In this study, we sought to determine whether ephrinB1 can directly bind to EphB6 and to examine the biological consequences of EphB6 interacting with ephrinB1 at the molecular level. To achieve this, we developed a co-culture system in which fluorescently labeled EphB6 and ephrinB1 were expressed in different sublines of the MDA-MB-231 invasive breast cancer cell line. Using live cell imaging, we demonstrate that EphB6 clusters at the plasma membrane upon interaction with ephrinB1 across cell–cell junctions (in trans), confirming ephrinB1 as a cognate ligand for EphB6. We identify two key oligomerization interfaces in the ligand-binding and cysteine-rich domains of the EphB6 ectodomain that are critical for clustering of ephrinB1-bound EphB6. Interestingly, we demonstrate that EphB6 clusters persist at the plasma membrane and exhibit a reduced propensity towards endocytosis compared to clusters formed by the kinase-active Eph receptor, EphB1. Furthermore, we demonstrate that EphB6:ephrinB1 co-clusters promote the formation of tubular structures between EphB6- and ephrinB1-expressing cells via the engulfment of membrane protrusions, revealing a previously unreported mode of intercellular interaction. Lastly, we conducted three-dimensional tumor spheroid assays, which demonstrated that co-clustering of EphB6 and ephrinB1 decreases the invasiveness of the breast cancer cell line, MDA-MB-231. Taken together, our findings suggest that the absence of intrinsic catalytic activity of EphB6 may be essential for maintaining intercellular homeostasis, which differentiates it from typical RTKs that rely on kinase activity to transduce signals.
Results
EphB6 and ephrinB1 co-cluster at the plasma membrane in trans
To determine whether ephrinB1 is a ligand of EphB6, we established a co-culture system for live cell imaging. We tagged the C-terminus of full-length EphB6 with mNeonGreen to generate a construct referred to as WT-EphB6-mNG (Fig. 1a). Similarly, we fused a HaloTag to full-length ephrinB1 to generate a construct referred to as ephrinB1-Halo, allowing for fluorescent labeling of ephrinB1 upon addition of a HaloTag binding fluorescent compound (Fig. 1b). In addition to WT-EphB6-mNG, we designed four mutants to probe the mechanisms of ligand-binding and receptor oligomerization of EphB6 (Fig. 1a and Supplementary Fig. 1a–d). We disrupted ephrin binding by mutating arginine 112 to glutamic acid (R112E) within the ligand-binding domain (LBD) – a residue that is highly conserved in other Eph receptors – to generate the LBDephrin-mut-EphB6-mNG construct (Supplementary Fig. 1a)26,27,28,29,30,31. Additionally, we disrupted the predicted EphB6 oligomerization interfaces by introducing mutations into two interfaces that have been previously characterized in the oligomerization of other Eph receptors26,27,28,29,30,31. Three mutations (L255R, M293R, and V294R) were introduced into the cysteine-rich domain (CRD), to generate a construct termed CRDmut-EphB6-mNG; one mutation (E126R) was introduced into the LBD domain (LBDmut-EphB6-mNG); finally, we combined the LBD mutant (E126R) with the triple CRD mutant (L255R, M293R, and V294R) to generate a construct termed LBDmut-CRDmut-EphB6-mNG (Supplementary Fig. 1b–d).
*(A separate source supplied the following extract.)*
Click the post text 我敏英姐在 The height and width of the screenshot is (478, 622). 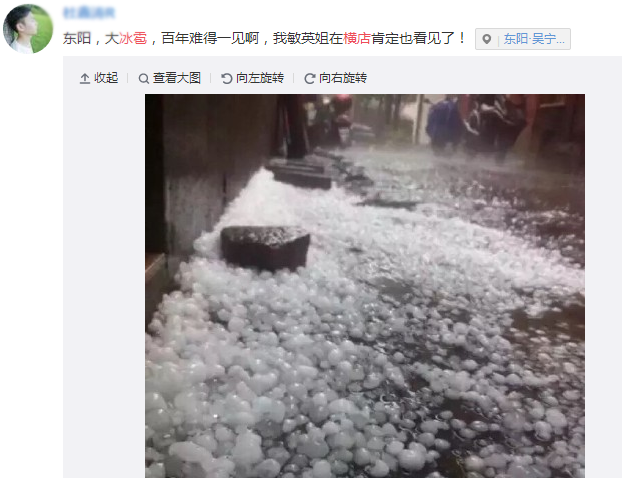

All EphB6 constructs were expressed in the MDA-MB-231 invasive breast cancer cell line, which does not endogenously express EphB617,19. EphrinB1-Halo was expressed in parallel in MDA-MB-231 cells to minimize heterogeneity when co-culturing the EphB6-mNG- and ephrinB1-Halo-expressing MDA-MB-231 cells in subsequent experiments. EphB6 and ephrinB1 expression was induced using doxycycline (Supplementary Fig. 1e–g), and the protein expression levels of different EphB6 variants were comparable (Supplementary Fig. 1h). Both EphB6 and ephrinB1 localize to the plasma membrane (Supplementary Fig. 1i, j), consistent with the tagging strategy not impacting localization. We found that co-culturing WT-EphB6-mNG- and ephrinB1-Halo-expressing MDA-MB-231 cells lead to extensive co-clustering of EphB6 and ephrinB1 at the cell–cell interface (Fig. 1c and Supplementary Movie 1). Interestingly, we also observed internalization of smaller EphB6:ephrinB1 clusters in the ephrinB1-expressing cells (Fig. 1c and Supplementary Movie 1), but rarely in the opposite direction. A previous study showed that the kinase-inactive EphB2 mutant promotes internalization of the EphB2:ephrinB1 clusters into ephrinB1-expressing cells32. As EphB6 lacks kinase activity, our observation is consistent with the notion that kinase activity of the Eph receptors dictates the direction of Eph:ephrin cluster internalization33. Collectively. these data confirm ephrinB1 as a cognate ligand of EphB6 and illustrate that EphB6, despite lacking catalytic activity, retains a capacity for clustering akin to kinase-active Eph receptors34,35.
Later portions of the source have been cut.